(Dataset entries)
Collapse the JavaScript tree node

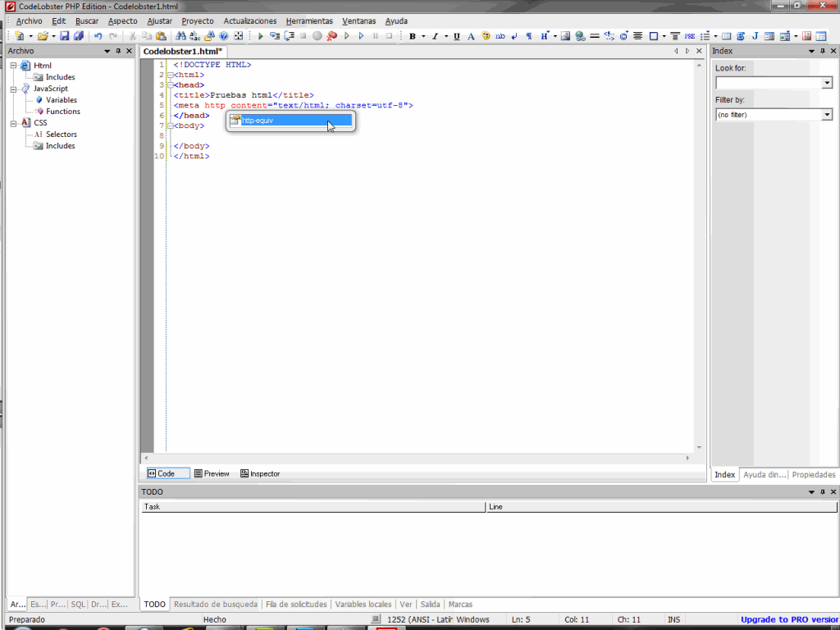(14, 89)
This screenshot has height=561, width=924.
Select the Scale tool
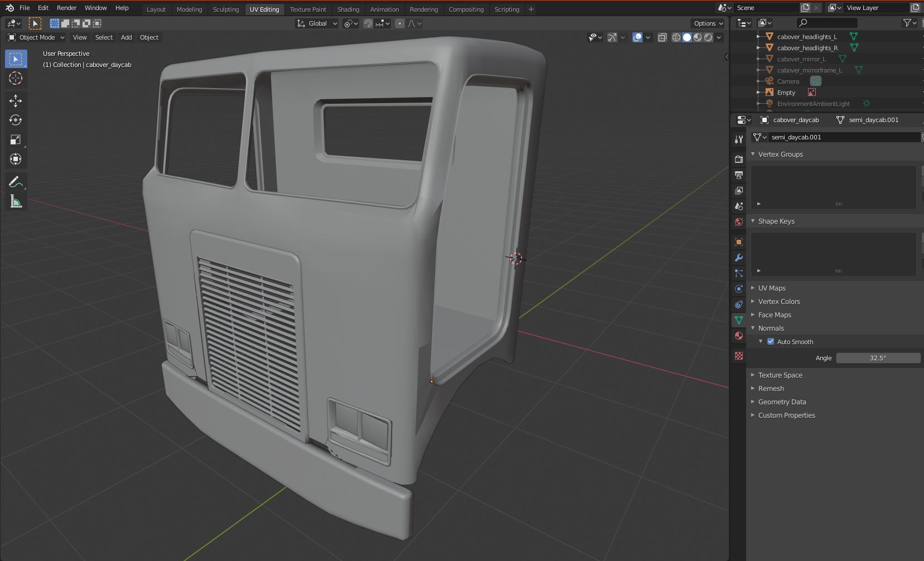(16, 139)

* **Work instruction**: Print each record exactly as it stands, skipping the pictures.

* **Task result**:
Collapse the JavaScript tree node

(14, 89)
This screenshot has height=561, width=924.
Select the Scale tool
(16, 139)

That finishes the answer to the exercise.